There is much controversy regarding prostate cancer treatment. Most cases are indolent, meaning they don't spread outside of the prostate itself and that the patient will die from something else before prostate cancer becomes a mortal threat. Men with low risk prostate cancer need no treatment and are good candidates for active surveillance.

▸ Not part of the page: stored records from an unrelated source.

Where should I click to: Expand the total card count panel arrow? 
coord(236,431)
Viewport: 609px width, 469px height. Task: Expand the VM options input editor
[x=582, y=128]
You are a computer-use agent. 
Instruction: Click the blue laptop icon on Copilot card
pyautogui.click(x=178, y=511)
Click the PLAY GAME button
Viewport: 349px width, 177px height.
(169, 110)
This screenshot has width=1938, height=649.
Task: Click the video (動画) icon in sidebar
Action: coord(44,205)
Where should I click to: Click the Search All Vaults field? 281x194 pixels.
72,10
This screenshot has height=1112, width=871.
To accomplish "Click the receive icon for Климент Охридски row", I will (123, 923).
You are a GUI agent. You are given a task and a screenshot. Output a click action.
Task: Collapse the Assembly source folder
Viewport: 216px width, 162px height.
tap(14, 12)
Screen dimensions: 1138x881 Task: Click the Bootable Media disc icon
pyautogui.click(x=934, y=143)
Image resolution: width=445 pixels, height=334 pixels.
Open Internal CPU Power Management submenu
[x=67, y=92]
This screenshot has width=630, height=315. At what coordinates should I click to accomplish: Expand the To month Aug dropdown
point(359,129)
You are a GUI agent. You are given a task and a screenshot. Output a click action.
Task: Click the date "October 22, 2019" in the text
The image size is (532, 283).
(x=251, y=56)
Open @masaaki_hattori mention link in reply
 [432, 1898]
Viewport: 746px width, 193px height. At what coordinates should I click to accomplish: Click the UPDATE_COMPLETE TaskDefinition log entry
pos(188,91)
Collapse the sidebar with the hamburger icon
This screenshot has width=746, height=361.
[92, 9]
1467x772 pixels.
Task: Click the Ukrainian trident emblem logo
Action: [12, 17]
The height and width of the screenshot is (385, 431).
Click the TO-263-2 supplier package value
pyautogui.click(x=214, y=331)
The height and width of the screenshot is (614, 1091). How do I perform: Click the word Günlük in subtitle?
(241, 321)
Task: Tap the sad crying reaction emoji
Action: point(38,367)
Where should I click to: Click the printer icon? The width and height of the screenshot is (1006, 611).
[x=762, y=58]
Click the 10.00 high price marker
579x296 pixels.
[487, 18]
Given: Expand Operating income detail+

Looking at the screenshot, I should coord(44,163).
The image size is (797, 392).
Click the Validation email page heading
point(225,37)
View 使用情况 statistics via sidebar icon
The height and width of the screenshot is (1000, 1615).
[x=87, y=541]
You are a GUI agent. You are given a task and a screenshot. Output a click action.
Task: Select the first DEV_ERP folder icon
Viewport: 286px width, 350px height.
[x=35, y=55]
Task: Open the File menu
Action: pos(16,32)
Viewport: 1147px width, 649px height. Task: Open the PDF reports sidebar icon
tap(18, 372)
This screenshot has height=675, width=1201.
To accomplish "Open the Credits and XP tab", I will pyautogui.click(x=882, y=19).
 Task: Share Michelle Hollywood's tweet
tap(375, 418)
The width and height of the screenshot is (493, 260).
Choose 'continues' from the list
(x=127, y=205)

If your PSA is between 1.5-4, you have a 15 times greater risk of prostate cancer than men with a PSA < 1.5. So if you're told that your PSA is high, or on exam you have a nodule that is suspicious, the only option that has been offered until now was a 3D color doppler or MRI, and prostate biopsy. However, there is concern that a biopsy may contribute to spread of the disease past the capsule of the prostate, and that if left alone it would have stayed encapsulated, causing no health issues. 80% of men who undergo biopsy, which is a painful and bloody procedure, have either no cancer or an indolent form of cancer.
This may explain why there have been studies showing that those who did nothing with a diagnosis of prostate cancer have the same survival as those who were treated.
What should you do if told you either have, or may have, prostate cancer?
Get a test called a 4K score (4Kscore.com). This is a specialized blood test that is sent to the 4K lab, and can help to differentiate if the tumor you have is one that is likely to be more indolent, or one that is more likely to be aggressive and requires treatment. If it comes back low risk, then you can talk to your doctor about active surveillance. Meaning, just watch it for now. And avoid the pain and possible risks of prostate biopsy.
The test is covered by insurances and Medicare, and is simple to do.
You can reduce your risk of ever developing prostate cancer, and also reduce the size of the prostate with a few simple measures:
1) Take vitamin D, and have your levels checked -- it should be between 70-90. A low vitamin D is strongly associated with prostate cancer.
2) Have your testosterone and estrogen levels checked. A low testosterone is associated with prostate cancer, as is a high estrogen level. If your testosterone is low, get your levels up using bio-identical testosterone, and if the estrogens are high, you'll need to lower your levels. I often use a drug called anastrazole to lower estrogen in men.
3) Use a supplement to reduce the size of the prostate and to reduce PSA. I like one by Xymogen, called Prostate Flo.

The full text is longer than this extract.